READING PASSAGE
============================================================
• By Beth Oleson Marketing Director

Puppy preparation

Let’s face it, puppies are irresistible. If you meet a cute, innocent, wide-eyed little guy, odds are good that you’re going to want to take him home! Puppies are a lot of work, though, like any baby, you’ll need to know exactly what you’re getting into and do all the required prep-work before bringing one home.

If you’re adopting a puppy, here are the basic supplies you will need to acquire beforehand: a crate and/or baby gates, food and water bowls, cushy blankets, a collar and leash, a brush and nail trimmers, some sour apple spray, and of course, plenty of toys. It’s a good idea to have the puppy’s living space set up before he arrives to reduce stress and confusion for you and him. If you’re going to crate train, you want the crate to be comfortable and welcoming, but not too big: just large enough for your puppy to stand up, turn around, and lie down comfortably. The idea is to create a comfortable resting space that is still small enough that your puppy will not want to go to the bathroom inside.
============================================================
(Data items)

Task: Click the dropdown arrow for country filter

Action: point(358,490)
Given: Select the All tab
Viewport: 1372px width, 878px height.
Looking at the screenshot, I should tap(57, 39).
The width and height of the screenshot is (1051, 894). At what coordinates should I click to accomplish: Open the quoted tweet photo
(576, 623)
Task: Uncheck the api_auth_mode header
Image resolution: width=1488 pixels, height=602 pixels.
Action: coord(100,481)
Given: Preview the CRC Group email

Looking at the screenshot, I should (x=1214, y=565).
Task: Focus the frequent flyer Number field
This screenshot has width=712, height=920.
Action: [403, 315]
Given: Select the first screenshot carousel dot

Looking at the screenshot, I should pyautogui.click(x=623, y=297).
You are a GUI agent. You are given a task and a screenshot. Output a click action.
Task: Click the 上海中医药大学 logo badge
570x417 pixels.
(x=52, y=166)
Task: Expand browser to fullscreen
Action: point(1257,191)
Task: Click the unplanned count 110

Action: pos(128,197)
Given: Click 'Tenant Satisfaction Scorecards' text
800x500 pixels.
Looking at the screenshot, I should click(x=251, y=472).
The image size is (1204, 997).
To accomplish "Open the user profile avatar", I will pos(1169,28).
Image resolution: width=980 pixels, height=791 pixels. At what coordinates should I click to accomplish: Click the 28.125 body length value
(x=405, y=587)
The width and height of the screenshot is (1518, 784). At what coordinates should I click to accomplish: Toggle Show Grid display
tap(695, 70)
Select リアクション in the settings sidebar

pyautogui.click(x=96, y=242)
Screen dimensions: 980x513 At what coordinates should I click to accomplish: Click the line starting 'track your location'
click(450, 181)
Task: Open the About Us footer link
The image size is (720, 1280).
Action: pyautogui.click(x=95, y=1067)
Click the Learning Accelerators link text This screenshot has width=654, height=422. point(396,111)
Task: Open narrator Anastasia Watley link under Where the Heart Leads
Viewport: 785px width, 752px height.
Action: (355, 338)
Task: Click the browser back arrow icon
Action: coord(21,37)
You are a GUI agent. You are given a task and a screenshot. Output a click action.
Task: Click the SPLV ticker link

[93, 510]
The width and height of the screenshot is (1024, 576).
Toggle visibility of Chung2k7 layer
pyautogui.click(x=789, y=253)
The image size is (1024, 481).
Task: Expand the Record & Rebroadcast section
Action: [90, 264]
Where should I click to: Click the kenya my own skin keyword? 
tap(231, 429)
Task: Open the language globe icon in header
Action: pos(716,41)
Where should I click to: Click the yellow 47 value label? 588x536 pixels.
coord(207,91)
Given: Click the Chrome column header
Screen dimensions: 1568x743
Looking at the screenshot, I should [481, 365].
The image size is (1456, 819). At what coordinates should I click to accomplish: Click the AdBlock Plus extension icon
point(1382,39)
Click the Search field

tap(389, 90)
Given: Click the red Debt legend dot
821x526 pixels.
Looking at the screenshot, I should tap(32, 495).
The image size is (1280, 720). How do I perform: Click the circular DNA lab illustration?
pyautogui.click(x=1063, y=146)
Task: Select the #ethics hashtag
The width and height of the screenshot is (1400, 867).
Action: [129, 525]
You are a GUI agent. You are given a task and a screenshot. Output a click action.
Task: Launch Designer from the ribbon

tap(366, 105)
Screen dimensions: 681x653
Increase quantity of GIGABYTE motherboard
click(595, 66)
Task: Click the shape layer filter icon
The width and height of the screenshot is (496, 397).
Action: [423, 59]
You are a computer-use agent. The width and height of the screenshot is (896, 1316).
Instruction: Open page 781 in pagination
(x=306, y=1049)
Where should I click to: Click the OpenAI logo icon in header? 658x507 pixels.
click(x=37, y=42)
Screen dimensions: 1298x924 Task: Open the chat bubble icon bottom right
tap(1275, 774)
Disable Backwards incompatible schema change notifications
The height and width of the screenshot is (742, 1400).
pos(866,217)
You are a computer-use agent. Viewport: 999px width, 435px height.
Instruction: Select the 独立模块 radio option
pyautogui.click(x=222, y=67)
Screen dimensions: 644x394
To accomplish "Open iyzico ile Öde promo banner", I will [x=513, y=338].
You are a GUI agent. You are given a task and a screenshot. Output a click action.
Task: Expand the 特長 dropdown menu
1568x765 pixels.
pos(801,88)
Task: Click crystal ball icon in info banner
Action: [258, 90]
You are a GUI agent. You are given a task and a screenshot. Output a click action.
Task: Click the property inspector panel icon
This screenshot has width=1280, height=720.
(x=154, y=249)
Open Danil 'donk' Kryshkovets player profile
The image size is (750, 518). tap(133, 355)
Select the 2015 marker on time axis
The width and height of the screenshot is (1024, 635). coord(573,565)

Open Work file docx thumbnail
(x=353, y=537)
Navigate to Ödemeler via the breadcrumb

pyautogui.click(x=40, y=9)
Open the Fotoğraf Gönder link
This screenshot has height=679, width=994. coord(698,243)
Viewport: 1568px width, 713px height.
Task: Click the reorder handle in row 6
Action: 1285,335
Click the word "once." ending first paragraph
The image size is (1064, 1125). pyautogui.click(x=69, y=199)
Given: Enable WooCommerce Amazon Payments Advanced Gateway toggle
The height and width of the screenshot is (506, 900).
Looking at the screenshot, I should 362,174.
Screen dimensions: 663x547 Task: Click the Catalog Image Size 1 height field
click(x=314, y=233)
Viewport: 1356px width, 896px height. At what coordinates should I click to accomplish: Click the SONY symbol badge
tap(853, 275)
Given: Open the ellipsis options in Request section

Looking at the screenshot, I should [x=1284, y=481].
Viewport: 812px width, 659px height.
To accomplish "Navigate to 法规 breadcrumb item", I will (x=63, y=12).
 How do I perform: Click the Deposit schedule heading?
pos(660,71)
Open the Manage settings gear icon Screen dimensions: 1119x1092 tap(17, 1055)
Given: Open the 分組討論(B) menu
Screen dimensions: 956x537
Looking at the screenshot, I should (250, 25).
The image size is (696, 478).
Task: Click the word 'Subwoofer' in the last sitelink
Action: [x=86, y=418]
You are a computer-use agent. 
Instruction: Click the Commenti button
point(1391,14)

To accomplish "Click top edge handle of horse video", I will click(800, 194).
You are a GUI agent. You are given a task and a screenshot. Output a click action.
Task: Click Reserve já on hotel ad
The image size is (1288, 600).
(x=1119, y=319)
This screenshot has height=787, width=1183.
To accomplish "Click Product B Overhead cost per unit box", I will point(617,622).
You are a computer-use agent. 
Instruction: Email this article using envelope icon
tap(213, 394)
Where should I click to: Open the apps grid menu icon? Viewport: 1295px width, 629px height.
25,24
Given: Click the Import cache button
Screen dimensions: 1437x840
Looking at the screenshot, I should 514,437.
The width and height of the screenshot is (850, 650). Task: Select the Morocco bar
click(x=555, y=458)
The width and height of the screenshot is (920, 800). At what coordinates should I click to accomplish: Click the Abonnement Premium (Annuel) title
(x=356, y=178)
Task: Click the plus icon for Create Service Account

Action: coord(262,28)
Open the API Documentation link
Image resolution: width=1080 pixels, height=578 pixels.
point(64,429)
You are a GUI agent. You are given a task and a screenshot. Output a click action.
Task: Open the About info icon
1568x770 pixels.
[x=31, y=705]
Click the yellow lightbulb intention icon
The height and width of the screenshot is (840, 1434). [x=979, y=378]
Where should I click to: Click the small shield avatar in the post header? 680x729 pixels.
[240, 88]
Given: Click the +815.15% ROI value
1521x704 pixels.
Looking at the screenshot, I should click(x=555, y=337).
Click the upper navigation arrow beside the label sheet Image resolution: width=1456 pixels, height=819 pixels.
============================================================
BRIEF
Translate this sentence from the puppy preparation text into Spanish: "It’s a good idea to have the puppy’s living space set up before he arrives to reduce stress and confusion for you and him."

TASK RESULT
Es buena idea tener preparado el espacio donde vivirá el cachorro antes de que llegue, para reducir el estrés y la confusión tanto para ti como para él.